FileNet to 'leverage' off Microsoft's plans

By Gerard Knapp

In an effort to "stay out of the way of the juggernaut", imaging and workflow specialist FileNet has an arrangement whereby one of its executives is permanently based at Microsoft's headquarters.

This allows FileNet to stay close to the latest developments to come from Microsoft - such it as adding workflow and text retrieval engines to Exchange - and prepare for their release, said Ted Smith, founder and president of FileNet.

Speaking at a special seminar in Sydney last month, Mr Smith said there is "another generation of FileNet Ensemble (its Windows-based workflow package) down the road that leverages Microsoft Exchange's workflow functions".

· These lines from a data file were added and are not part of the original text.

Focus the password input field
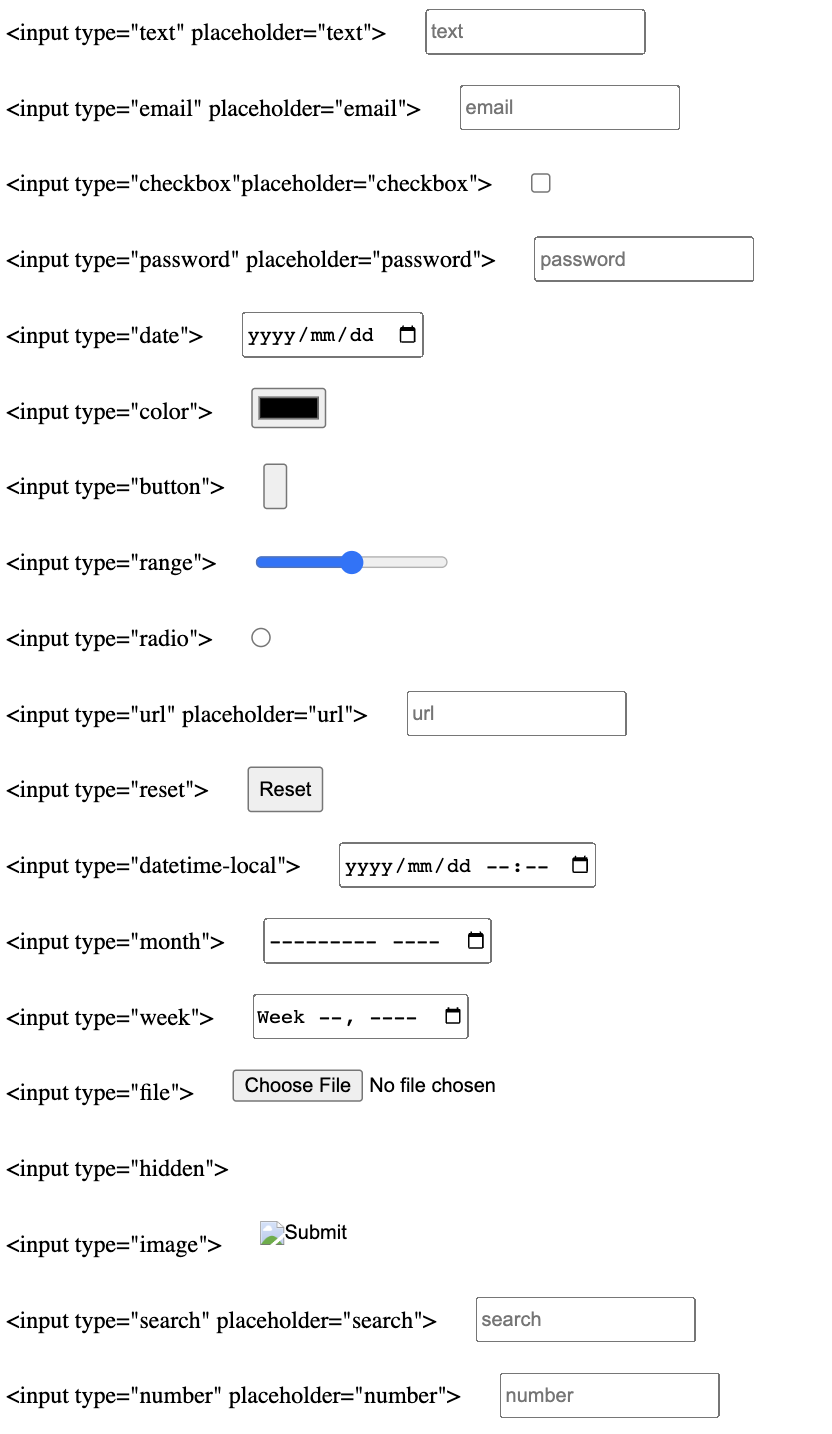The height and width of the screenshot is (1434, 832). tap(643, 259)
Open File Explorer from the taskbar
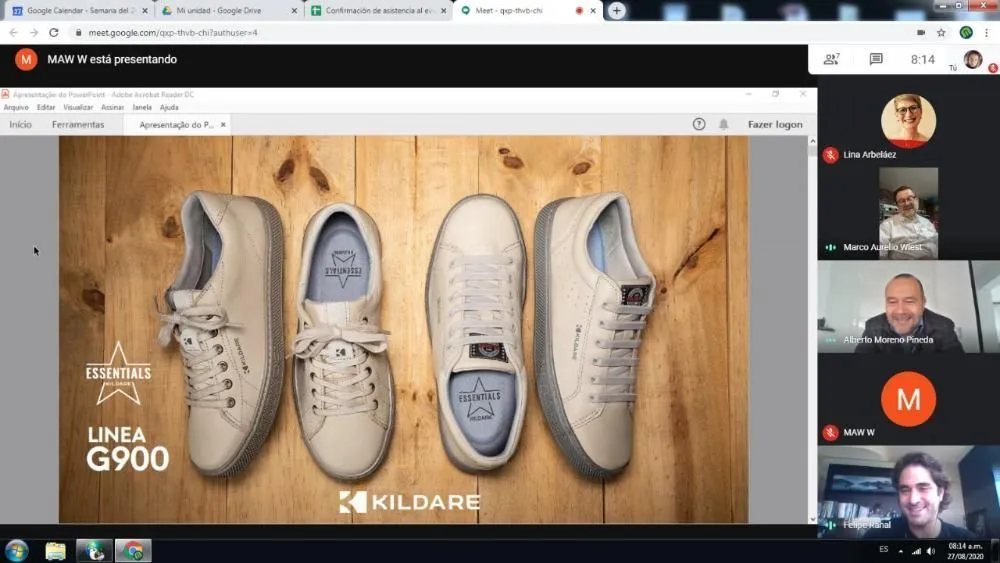The width and height of the screenshot is (1000, 563). tap(55, 550)
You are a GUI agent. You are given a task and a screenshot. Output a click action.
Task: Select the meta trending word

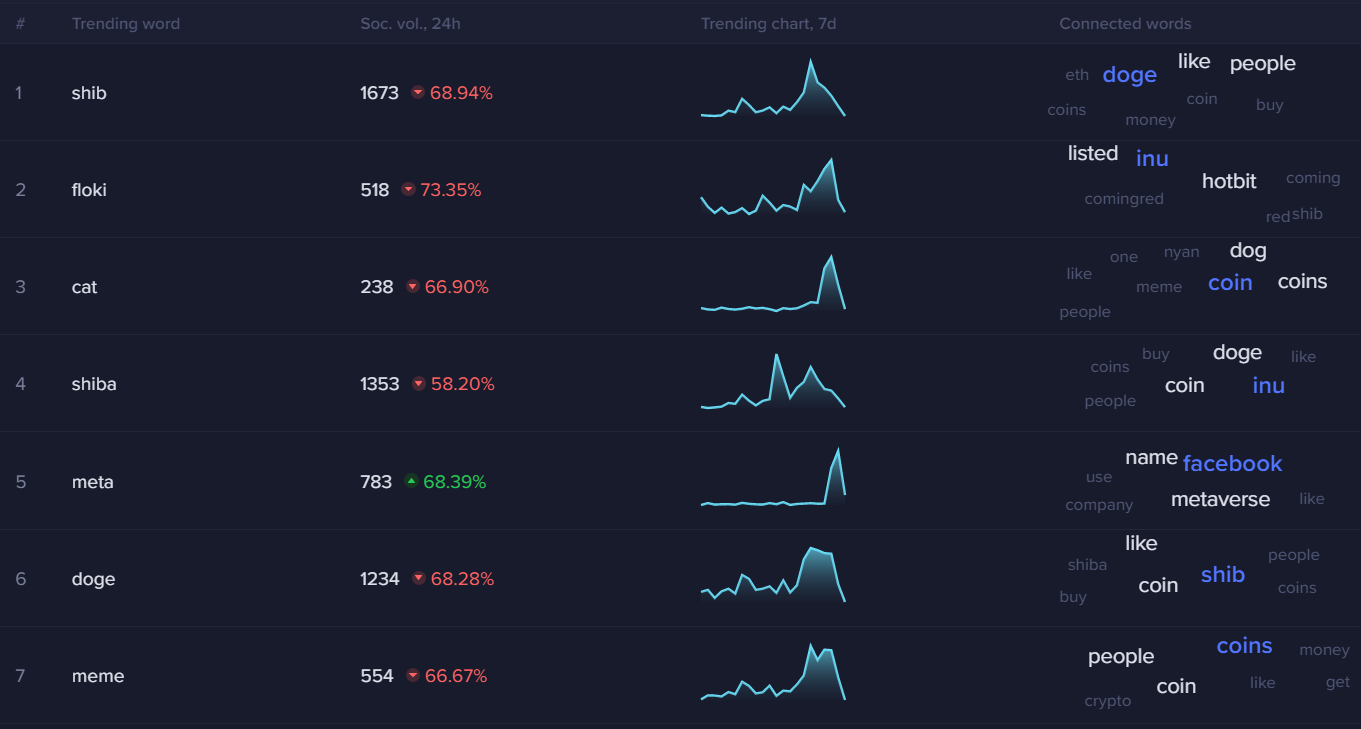click(x=93, y=482)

He said it was FileNet's "aim to leverage Microsoft's developments in workflow. That is, to take advantage of the increased Microsoft functionality".

He said the workflow engine in Exchange will be "useful, but not as powerful as FileNet WorkFlo. If there is a major job to be done," he said, companies should apply specialist applications and "not wait for the unknown".

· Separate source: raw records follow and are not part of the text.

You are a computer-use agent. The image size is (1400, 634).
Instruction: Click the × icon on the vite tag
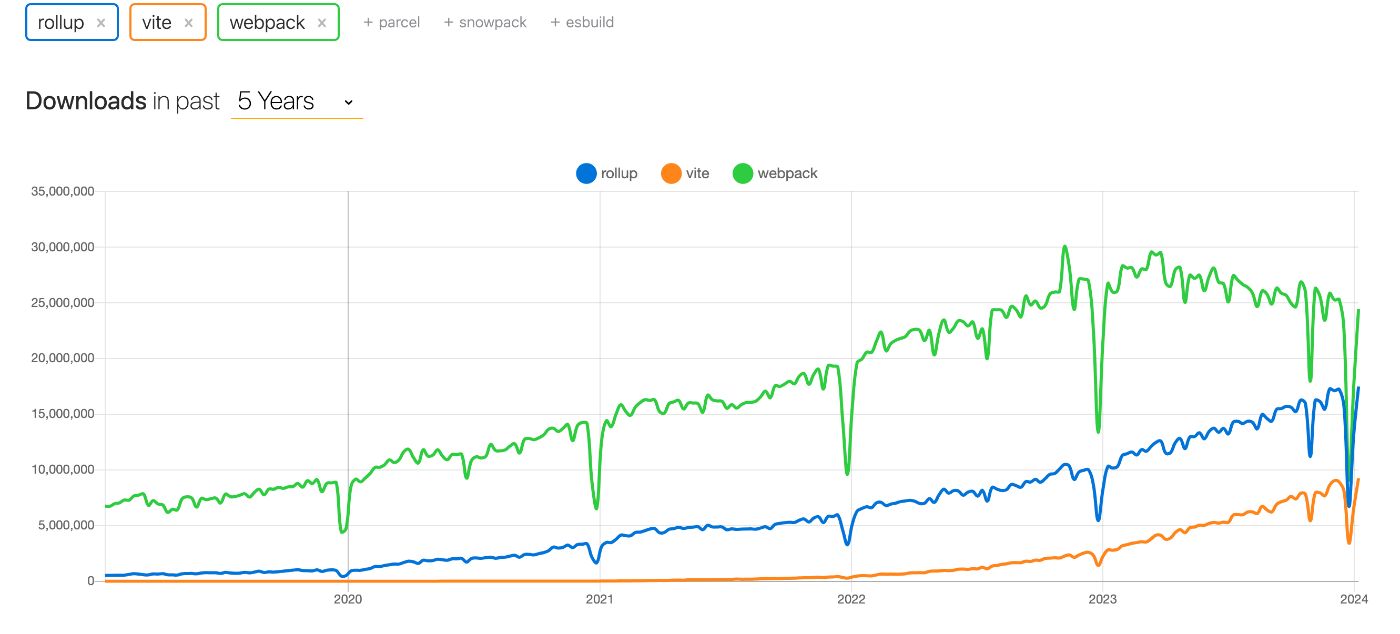coord(188,22)
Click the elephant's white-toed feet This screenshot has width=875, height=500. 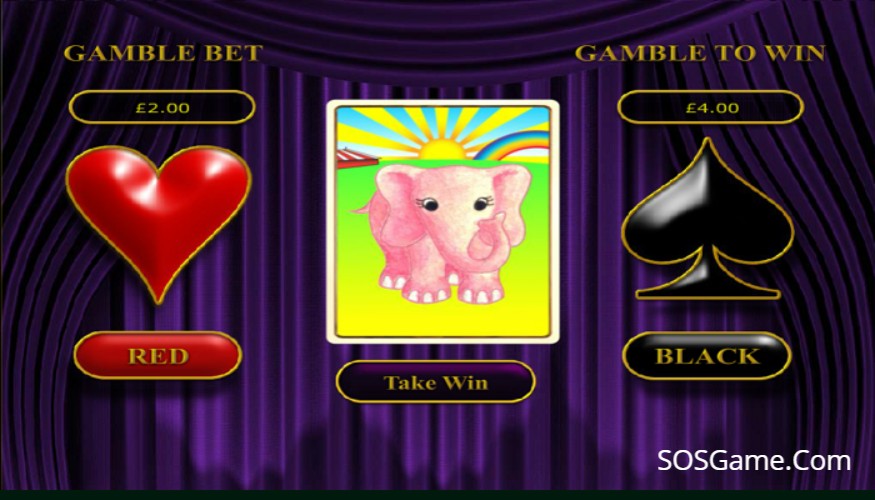coord(441,289)
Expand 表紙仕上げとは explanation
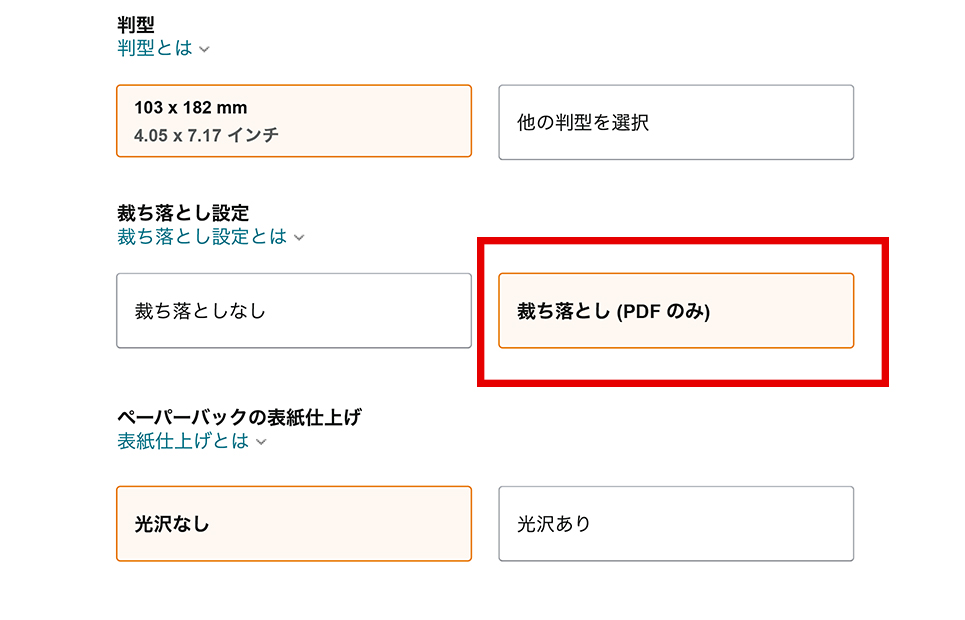Image resolution: width=965 pixels, height=620 pixels. tap(183, 441)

His comments about Microsoft were in response to a question from one attendee who believed the company would include a workflow engine and text retrieval to Exchange by the end of this year.

Mr Smith could not reveal any release dates for the upgraded Microsoft packages, but said that FileNet will "try to follow as closely as possible (within three to six months), but it will be a function of the individual products".

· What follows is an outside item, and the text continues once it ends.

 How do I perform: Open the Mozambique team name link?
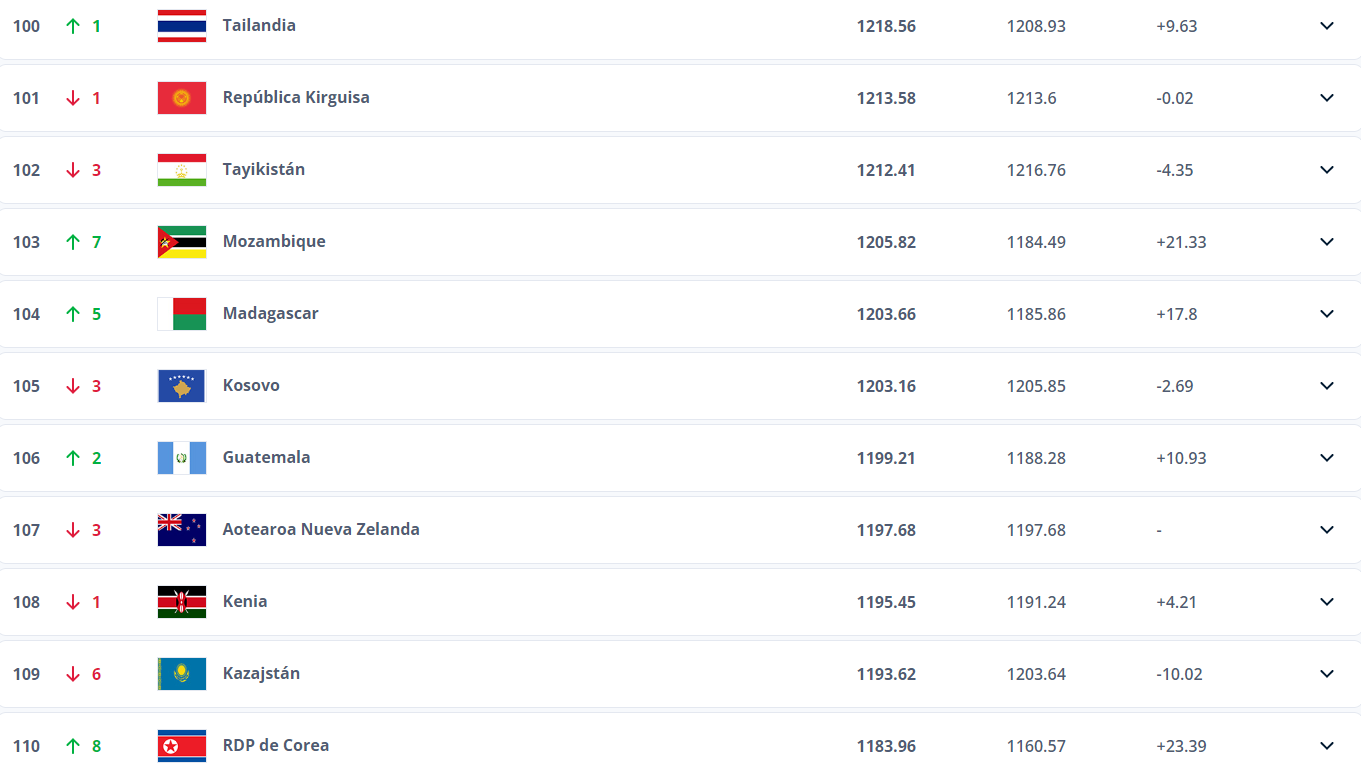point(274,241)
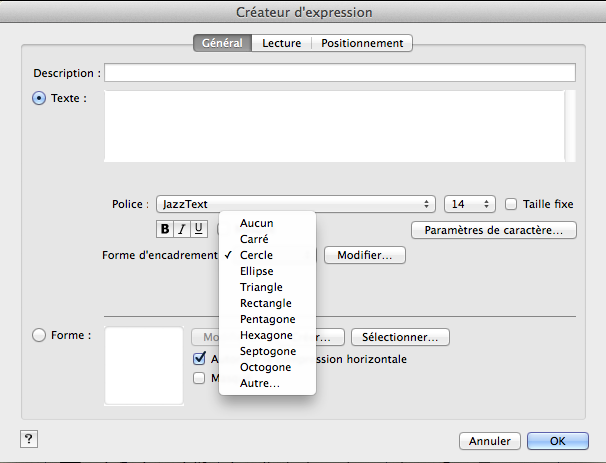Select the Forme radio button
The height and width of the screenshot is (463, 606).
(40, 335)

He said it was difficult to predict Microsoft release dates and determine "what is real and what is going to slip".

Mr Smith also announced the latest release from FileNet, an integrated package of applications called the "Saros Discovery Suite".

One year after FileNet purchased Watermark and Saros, two specialist US software companies, the company has released a suite that includes an imaging viewer (Watermark), workflow (FileNet Ensemble) and document management (Saros).

Mr Smith told Image & Data Manager the branding of the package under the Saros name was a reflection of the product's "focus on EDM (electronic document management)".

The Discovery Suite is priced at $720 per seat (in the 100-user pack), which is well below the cost of buying the three components individually (see full story page 15). However, the minimum size package is for 10 seats.

He said the demand for document management systems reflected the growth of PCs, where most documents "are only available to the author or immediate colleagues".

Meanwhile, the roll-out of FileNet Ensemble (the Windows-based application which was only released late last year) were at "modest volumes".

A recent survey in the US Imaging World magazine rated Mr Smith number one in its 50 most influential people survey. After founding FileNet in 1981, he developed FileNet into an industry leader in the imaging, workflow and document management markets.

The finance and insurance sectors had accounted for 50% of FileNet's business worldwide, but "there is a broader picture that we really should be thinking about", he said.

With 70-90% of a company's information in "unstructured" form, such as faxes, paper, email, electronic documents and microfilm, there was a growing requirement for enterprise-wide document management systems.